Lu Chih-houng (; 1897–1973), courtesy name Youhai (), was a Chinese/Taiwanese educator, metallographist, materials scientist and engineer.

Biography
Lu was born into a prominent family in Jiaxing, Zhejiang, Qing dynasty. His family was descendants of Tang dynasty Chancellor Lu Zhi. His father was former President of Zhejiang Provincial Library (浙江省立圖書館).

Lu graduated No.1 from the Tokyo Imperial University (current the University of Tokyo) Engineering School. Lu went back to China after graduation in 1924, and joined the faculty of Nanjing Engineering College (root of current Southeast University). In 1927, Lu became a professor of civil engineering of the original National Central University (now called Nanjing University). Lu was the dean of engineering faculty of the National Central University.

In 1945, Lu was sent to take-over the Taihoku Imperial University (now National Taiwan University) after the surrender of Japan at the end of World War II. In July 1946, Lu became the second President of the National Taiwan University (NTU), after Lo Tsung-lo.

Lu led the manufacture of first 99.9999999%-pure semiconductor germanium in Taiwan, helping build solid foundation for later successful semiconductor industries of Taiwan. Lu died in Taipei on May 4, 1973. A hall in the NTU is named after him, nearby there's a bronze statue built in his honour.

★ ★ ★ ★ ★

▸ **Direction A**: According to the opening sentence of the biography of Lu Chih-houng, what occupations did he hold? List every one.
▸ **Direction B**: Echo the part of the biography of Lu Chih-houng that begins with the words "In 1945, Lu" and ends with "in his honour.".

[Records in a dataset]
★ ★ ★ ★ ★

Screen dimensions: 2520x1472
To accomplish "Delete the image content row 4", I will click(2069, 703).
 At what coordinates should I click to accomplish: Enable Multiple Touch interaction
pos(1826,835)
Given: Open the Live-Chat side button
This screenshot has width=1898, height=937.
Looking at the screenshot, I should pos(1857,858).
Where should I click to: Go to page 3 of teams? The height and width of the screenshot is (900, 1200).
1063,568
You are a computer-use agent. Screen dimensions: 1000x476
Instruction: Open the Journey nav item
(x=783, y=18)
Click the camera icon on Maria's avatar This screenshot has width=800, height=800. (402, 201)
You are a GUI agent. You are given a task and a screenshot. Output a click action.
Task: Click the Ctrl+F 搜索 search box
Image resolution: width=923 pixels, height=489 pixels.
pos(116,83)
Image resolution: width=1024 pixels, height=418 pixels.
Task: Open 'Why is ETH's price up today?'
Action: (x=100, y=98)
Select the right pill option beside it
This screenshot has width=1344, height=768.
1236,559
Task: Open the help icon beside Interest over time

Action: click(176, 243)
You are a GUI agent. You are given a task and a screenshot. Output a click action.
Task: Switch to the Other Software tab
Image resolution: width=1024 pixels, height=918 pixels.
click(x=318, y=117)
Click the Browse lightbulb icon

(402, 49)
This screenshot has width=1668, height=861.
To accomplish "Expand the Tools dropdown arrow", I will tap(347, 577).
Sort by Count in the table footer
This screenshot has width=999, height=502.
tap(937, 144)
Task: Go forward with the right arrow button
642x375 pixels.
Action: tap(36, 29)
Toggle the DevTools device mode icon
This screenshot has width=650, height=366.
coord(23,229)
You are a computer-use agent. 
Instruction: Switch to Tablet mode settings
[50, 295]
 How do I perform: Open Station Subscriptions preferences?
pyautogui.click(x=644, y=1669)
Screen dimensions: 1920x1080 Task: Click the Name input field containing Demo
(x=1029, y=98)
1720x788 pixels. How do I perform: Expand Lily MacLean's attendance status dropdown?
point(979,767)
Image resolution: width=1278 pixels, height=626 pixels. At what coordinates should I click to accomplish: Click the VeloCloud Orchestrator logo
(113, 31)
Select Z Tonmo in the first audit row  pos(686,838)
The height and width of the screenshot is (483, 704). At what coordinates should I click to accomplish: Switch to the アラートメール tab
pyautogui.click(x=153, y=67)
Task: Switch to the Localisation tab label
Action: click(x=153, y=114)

★ ★ ★ ★ ★

▸ **Answer A**:
- Educator
- Metallographist
- Materials scientist
- Engineer

▸ **Answer B**:
In 1945, Lu was sent to take-over the Taihoku Imperial University (now National Taiwan University) after the surrender of Japan at the end of World War II. In July 1946, Lu became the second President of the National Taiwan University (NTU), after Lo Tsung-lo.

Lu led the manufacture of first 99.9999999%-pure semiconductor germanium in Taiwan, helping build solid foundation for later successful semiconductor industries of Taiwan. Lu died in Taipei on May 4, 1973. A hall in the NTU is named after him, nearby there's a bronze statue built in his honour.